• **Exercise**
Return the run of lines below that opens with the line containing "The Journal (311, 2212)" and closes with the line containing "[button] (23, 2556)", keeping each one exact.

• **Data section**
┄┄┄┄┄┄

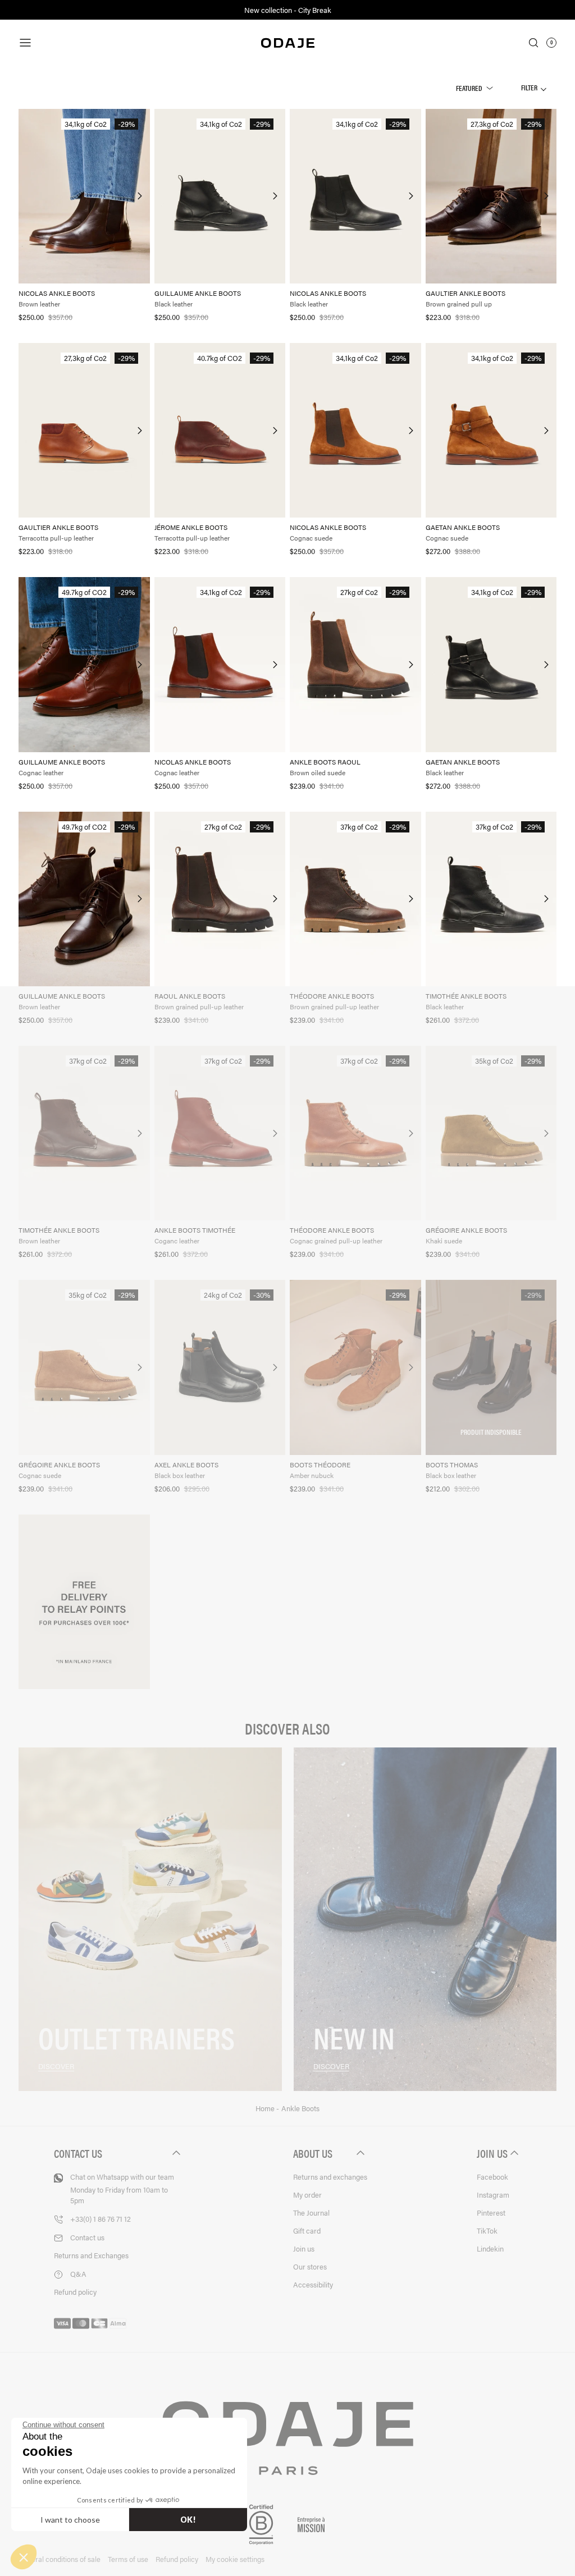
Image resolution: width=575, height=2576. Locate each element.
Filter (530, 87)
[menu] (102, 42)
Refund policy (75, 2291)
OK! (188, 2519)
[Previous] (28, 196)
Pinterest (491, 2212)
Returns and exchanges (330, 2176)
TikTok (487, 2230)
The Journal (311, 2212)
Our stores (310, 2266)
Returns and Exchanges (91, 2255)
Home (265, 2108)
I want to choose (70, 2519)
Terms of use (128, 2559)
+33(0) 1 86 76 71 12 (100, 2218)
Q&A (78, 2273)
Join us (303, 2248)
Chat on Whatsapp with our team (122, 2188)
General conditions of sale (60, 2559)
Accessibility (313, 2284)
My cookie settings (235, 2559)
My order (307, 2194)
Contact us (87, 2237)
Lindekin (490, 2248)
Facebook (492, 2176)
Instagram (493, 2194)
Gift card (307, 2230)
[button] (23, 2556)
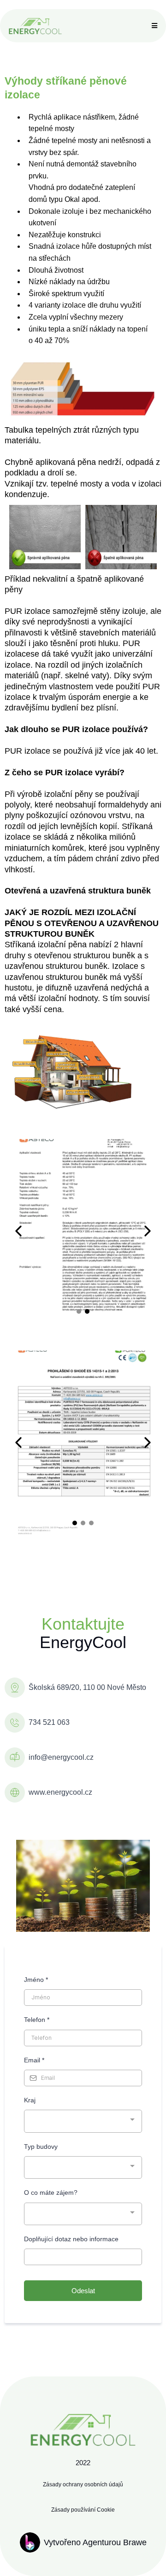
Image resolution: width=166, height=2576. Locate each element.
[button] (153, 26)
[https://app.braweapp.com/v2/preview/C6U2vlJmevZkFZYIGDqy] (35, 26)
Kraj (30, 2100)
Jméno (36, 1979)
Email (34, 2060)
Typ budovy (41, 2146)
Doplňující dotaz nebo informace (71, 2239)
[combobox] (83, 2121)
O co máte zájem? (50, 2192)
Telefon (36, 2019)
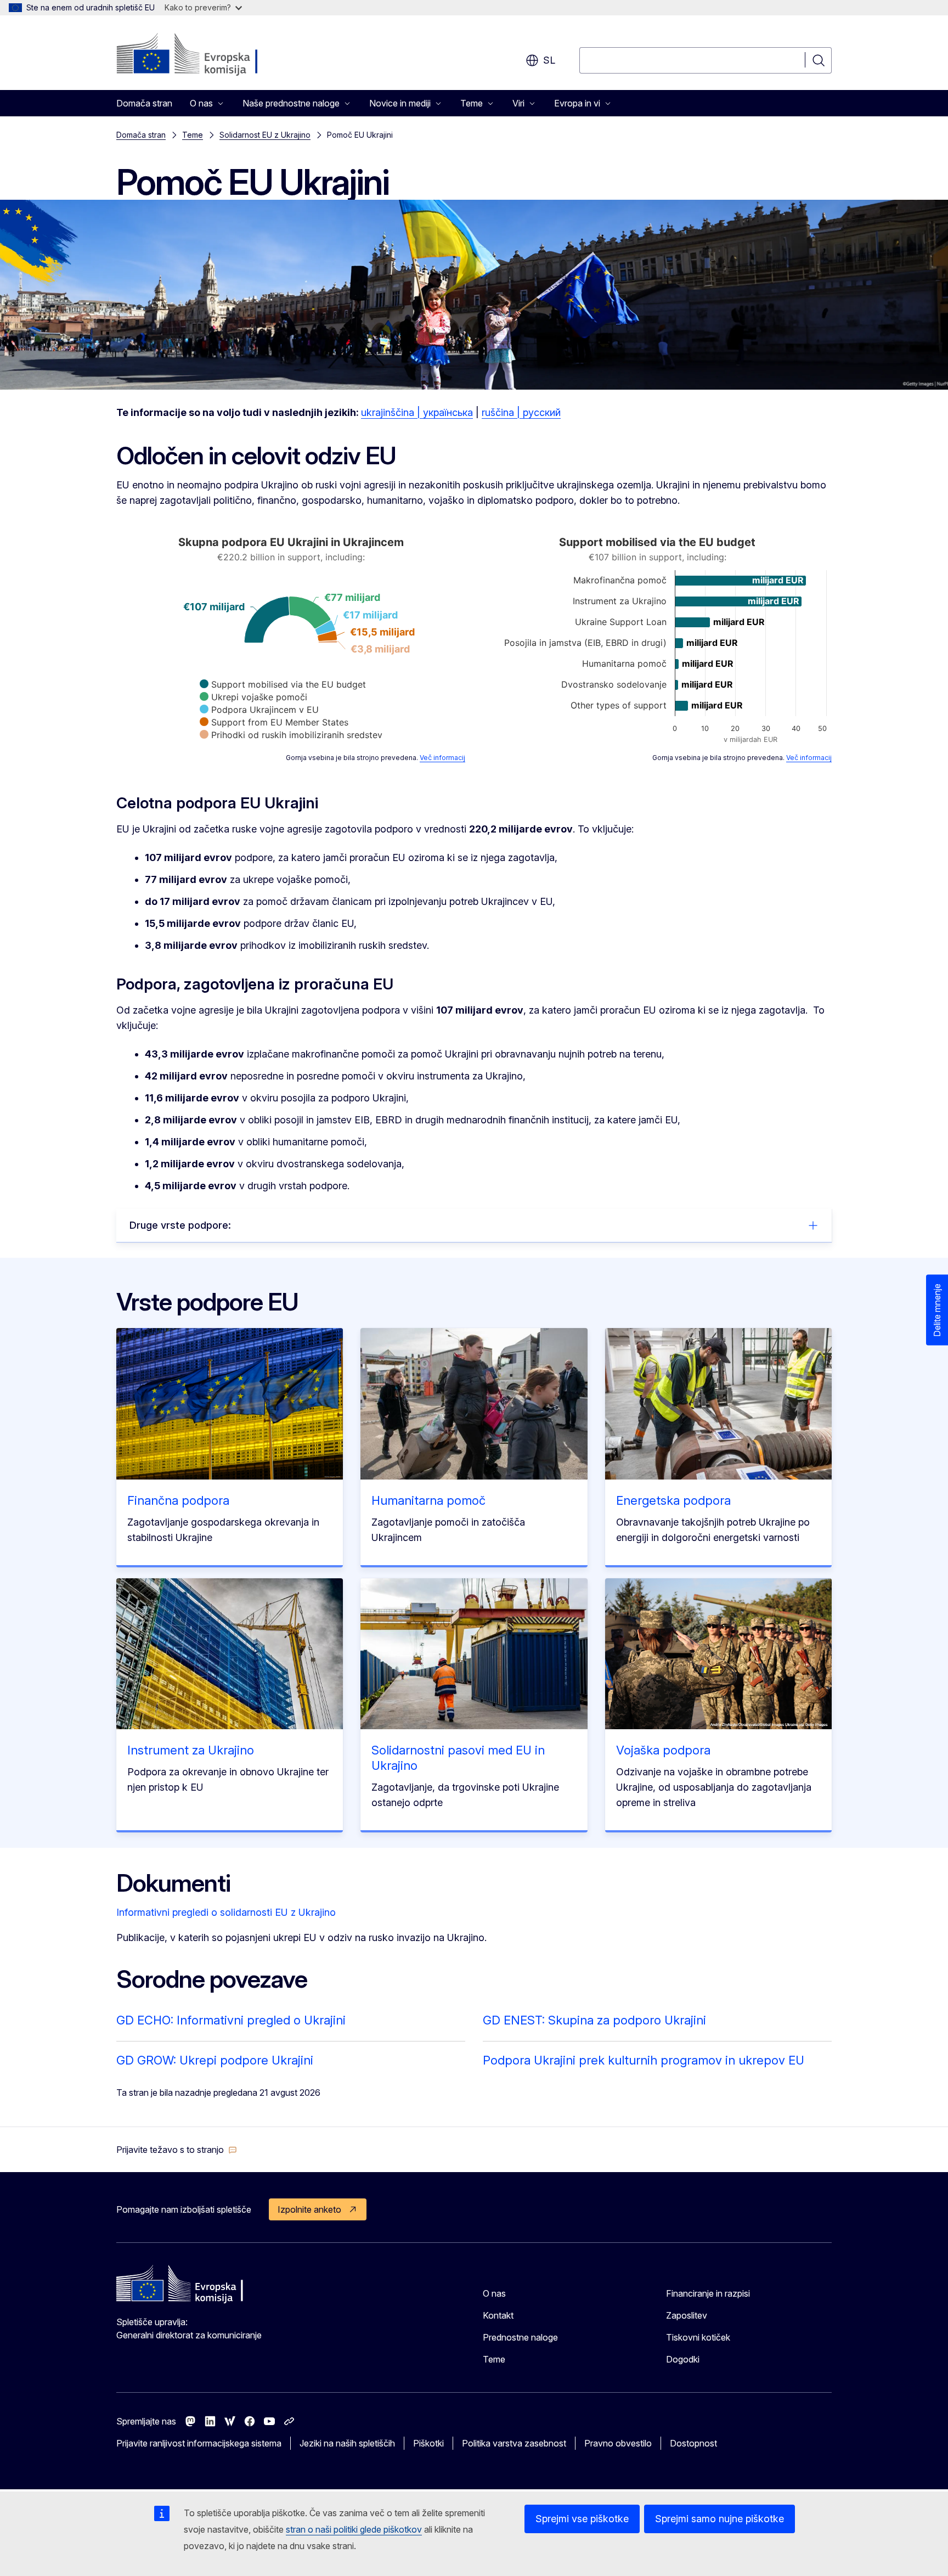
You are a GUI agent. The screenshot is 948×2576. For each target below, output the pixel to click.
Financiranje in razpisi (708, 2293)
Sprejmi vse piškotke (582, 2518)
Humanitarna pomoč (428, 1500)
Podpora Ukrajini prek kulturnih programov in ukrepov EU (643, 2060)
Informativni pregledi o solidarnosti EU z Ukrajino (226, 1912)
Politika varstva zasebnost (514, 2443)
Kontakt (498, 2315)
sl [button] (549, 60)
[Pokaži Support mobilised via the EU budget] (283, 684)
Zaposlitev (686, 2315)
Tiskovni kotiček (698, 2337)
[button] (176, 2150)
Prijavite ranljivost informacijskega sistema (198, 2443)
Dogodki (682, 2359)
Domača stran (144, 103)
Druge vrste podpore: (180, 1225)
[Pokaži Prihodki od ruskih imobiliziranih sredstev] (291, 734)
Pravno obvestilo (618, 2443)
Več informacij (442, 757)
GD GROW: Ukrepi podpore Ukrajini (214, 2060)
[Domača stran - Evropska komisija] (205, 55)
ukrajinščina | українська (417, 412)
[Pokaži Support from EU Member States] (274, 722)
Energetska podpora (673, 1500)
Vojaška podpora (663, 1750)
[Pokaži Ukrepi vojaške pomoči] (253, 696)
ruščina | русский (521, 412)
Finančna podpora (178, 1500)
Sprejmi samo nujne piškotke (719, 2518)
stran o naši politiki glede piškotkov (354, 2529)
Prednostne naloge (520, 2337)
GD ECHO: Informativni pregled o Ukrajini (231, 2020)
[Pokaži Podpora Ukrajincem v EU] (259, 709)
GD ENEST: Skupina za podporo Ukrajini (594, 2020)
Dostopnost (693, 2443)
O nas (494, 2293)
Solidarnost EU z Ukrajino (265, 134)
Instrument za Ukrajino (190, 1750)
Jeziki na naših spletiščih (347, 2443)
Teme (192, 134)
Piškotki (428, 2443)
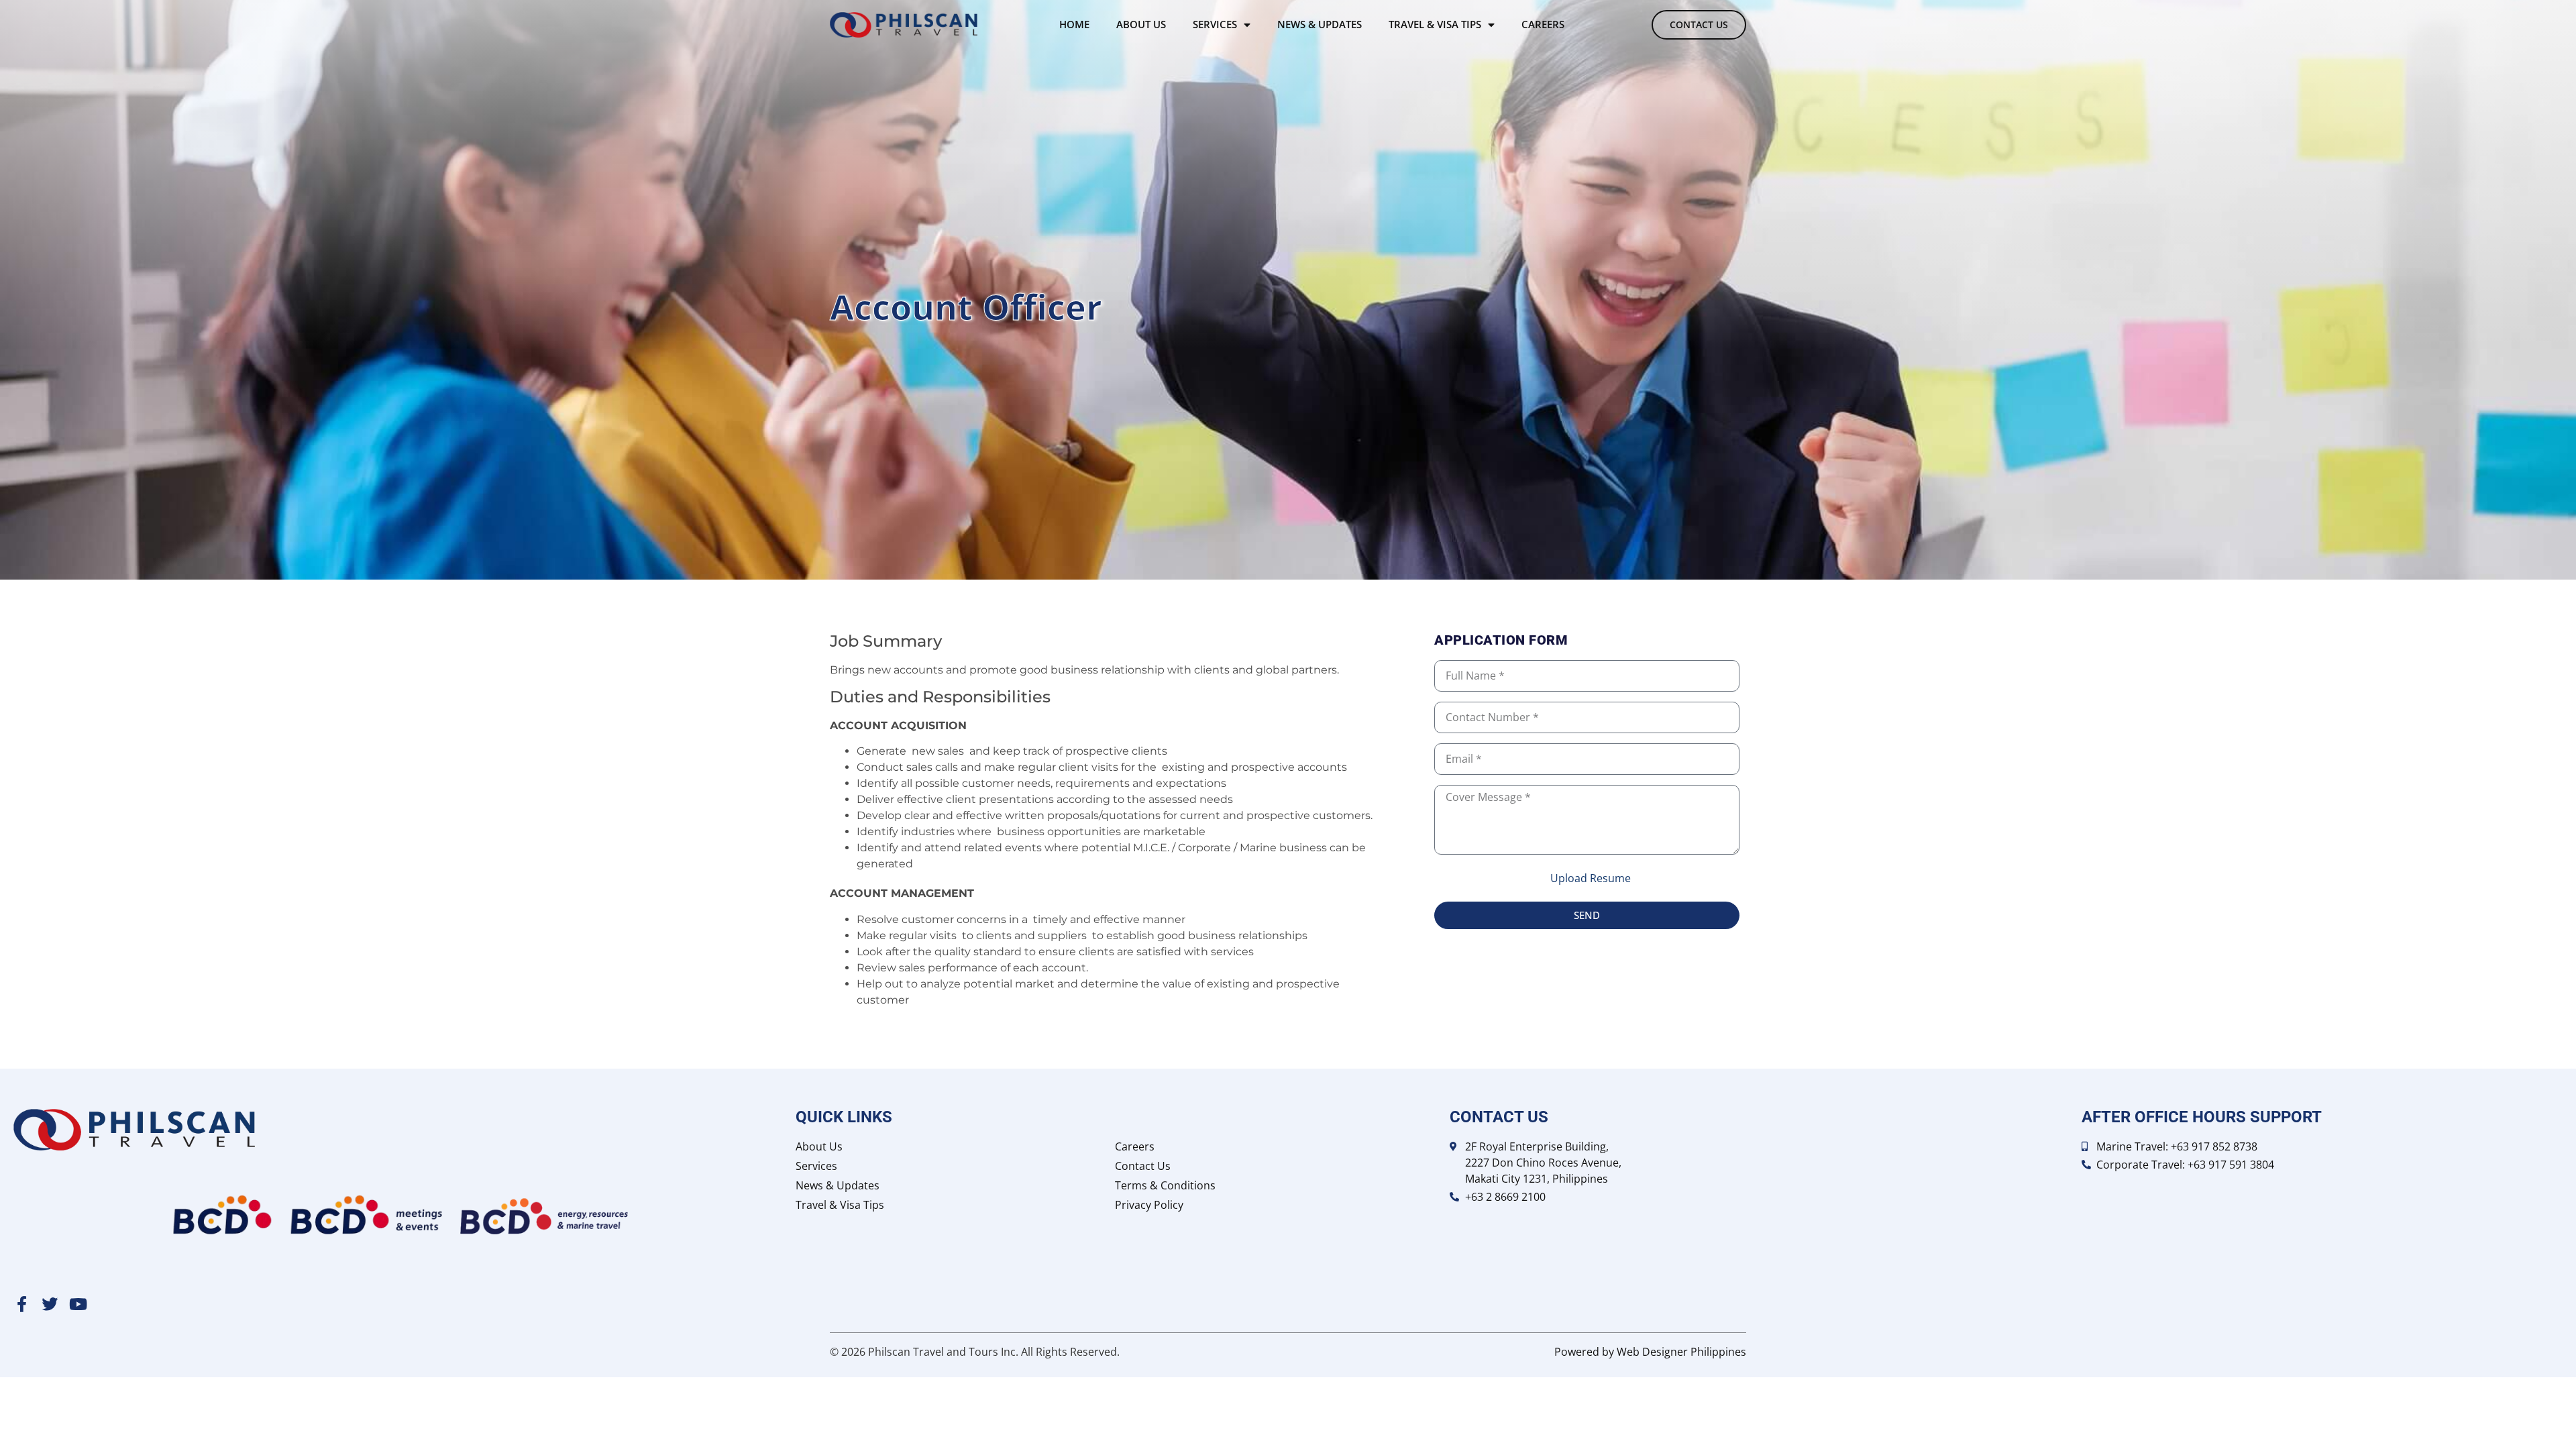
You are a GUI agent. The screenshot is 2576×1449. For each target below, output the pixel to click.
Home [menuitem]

┄┄┄┄┄┄

• **Solution**
The Journal (311, 2212)
Our stores (310, 2266)
Returns and Exchanges (91, 2255)
Home (265, 2108)
I want to choose (70, 2519)
Terms of use (128, 2559)
+33(0) 1 86 76 71 12 (100, 2218)
Q&A (78, 2273)
Join us (303, 2248)
Chat on Whatsapp with our team (122, 2188)
General conditions of sale (60, 2559)
Accessibility (313, 2284)
My cookie settings (235, 2559)
My order (307, 2194)
Contact us (87, 2237)
Lindekin (490, 2248)
Facebook (492, 2176)
Instagram (493, 2194)
Gift card (307, 2230)
[button] (23, 2556)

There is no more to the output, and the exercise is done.